桜は8世紀の『日本書紀』には登場していて、そのころから花を観賞する文化があったようです。平安時代には貴族が富と権力の象徴として、桜の木を増やしていきます。その後、戦国時代から桃山時代になると、それまでの桜の花の美さを愛でる文化から、花の散り様を愛でる精神文化へと変わっていったと言われています。

こうしてみると、桜の花は日本人の精神文化に深く関わっていることがよく分かりますね。現代の私たちも桜前線を気にしながら、桜の開花を待ち望み、開花の時期にはお花見を楽しみ、数日で散っていく花を惜しみながら、季節の移ろいを感じます。

桜の草木染

桜の花が散って、「あ~あ」と思ってはいけません。桜には花だけではなく、その幹、枝、葉に力が宿っているのです。それは草木染でわかります。

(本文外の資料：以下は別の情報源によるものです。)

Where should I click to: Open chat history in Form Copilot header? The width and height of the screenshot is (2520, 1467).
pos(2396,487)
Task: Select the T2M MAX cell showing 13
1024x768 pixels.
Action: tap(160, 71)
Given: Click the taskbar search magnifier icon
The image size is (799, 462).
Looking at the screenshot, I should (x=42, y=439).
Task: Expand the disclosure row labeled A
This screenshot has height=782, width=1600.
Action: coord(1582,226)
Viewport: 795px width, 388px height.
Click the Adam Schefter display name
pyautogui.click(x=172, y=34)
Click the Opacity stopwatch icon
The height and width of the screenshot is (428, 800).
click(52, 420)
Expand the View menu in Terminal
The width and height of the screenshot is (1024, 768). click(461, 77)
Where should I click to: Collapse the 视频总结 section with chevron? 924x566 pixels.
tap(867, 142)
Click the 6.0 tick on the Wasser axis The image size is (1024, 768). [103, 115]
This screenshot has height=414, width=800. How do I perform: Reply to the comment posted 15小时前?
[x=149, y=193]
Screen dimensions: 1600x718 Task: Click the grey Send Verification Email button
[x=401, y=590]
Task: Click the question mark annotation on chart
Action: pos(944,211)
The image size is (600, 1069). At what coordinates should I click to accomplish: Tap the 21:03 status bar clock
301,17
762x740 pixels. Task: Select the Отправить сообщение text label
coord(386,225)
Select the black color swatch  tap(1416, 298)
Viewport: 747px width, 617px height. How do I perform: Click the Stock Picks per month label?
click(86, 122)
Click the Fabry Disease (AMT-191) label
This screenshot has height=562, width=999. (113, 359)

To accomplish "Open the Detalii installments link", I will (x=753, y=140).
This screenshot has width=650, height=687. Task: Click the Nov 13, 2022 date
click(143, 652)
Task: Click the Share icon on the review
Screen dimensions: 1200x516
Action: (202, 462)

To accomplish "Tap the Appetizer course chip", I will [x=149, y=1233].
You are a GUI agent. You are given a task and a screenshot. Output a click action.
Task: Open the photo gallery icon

私が初めて草木染に挑戦したときのことです。ネットの情報では「花が咲く前の枝に色素が詰まっていて、その枝を刻んで煮出すと、綺麗な色が出る」と書いてありました。しかし私が使った桜の枝は、公園の桜並木で拾った台風で折れた枝や、花の仕事で使った、花が咲き誇った後の枝。枝を水で煮出していると、初めは茶色の液が出てきました。それを捨てて何度か繰り返した方が良いとは聞いていたのですが、3回煮出した後の液に、ナスの漬物の変色を防ぐミョウバンを混ぜて、染めてみたんです。残念ながら、桜色とは程遠いベージュでした。

そこで、5回目の液に重曹を入れてみました。液が急に赤くなって染めてみると、綺麗なサーモンピンクです。神田川近くの染の匠のお話しでは、10回くらいまで煮出しを続けるとのことでしたので、私も、「煮出しては液を取り出し、新しい水を入れてまた煮出す」という作業を10回まで続行。9回目、10回目の液では、少し青みがかった綺麗なピンクに染まるようになりました。桜の枝のなかにどれだけの色素が含まれているのでしょう! その隠れた力に、驚かされます。桜の力は、私たち人間に多くのものを与えてくれています。